GIVEN INFORMATION
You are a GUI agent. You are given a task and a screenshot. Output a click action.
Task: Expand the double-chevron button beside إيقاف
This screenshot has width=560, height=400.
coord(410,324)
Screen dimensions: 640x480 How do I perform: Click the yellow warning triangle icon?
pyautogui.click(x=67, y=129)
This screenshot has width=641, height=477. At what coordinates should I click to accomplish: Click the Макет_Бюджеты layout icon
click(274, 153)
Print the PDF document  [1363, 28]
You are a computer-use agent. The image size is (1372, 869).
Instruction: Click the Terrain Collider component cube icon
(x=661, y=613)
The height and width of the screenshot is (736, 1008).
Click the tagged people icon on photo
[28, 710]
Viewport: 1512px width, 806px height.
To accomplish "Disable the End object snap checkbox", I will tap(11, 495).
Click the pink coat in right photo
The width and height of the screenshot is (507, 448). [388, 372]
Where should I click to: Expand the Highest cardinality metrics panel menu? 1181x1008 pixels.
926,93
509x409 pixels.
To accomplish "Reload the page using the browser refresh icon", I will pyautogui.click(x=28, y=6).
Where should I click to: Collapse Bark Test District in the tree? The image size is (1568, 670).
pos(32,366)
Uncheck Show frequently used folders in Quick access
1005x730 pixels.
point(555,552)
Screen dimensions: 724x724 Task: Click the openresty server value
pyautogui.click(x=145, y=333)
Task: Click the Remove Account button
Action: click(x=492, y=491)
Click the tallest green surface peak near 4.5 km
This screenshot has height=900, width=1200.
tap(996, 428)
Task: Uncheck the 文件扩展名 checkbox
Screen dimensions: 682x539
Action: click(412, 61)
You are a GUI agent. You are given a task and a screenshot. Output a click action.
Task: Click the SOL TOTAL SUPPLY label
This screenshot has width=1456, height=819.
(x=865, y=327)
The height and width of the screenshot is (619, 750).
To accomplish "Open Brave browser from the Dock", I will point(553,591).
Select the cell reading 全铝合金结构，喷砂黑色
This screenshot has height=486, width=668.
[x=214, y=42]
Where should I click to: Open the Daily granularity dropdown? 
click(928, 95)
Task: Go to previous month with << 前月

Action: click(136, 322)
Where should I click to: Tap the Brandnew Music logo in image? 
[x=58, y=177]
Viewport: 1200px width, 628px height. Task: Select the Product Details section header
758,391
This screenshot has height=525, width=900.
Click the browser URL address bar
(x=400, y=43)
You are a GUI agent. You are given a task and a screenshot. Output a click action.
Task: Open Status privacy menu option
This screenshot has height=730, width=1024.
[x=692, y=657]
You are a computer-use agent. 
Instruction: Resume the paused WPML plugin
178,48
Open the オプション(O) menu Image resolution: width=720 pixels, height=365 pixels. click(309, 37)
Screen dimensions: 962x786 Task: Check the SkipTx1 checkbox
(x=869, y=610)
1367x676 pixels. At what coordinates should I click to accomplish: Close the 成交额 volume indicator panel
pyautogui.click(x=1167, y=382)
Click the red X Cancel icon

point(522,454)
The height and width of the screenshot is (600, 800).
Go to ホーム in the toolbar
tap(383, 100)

ACTION ITEM
Find and copy every line in the entries above where the string "Uncheck" occurs.

RESULT BELOW
Uncheck Show frequently used folders in Quick access
Task: Uncheck the 文件扩展名 checkbox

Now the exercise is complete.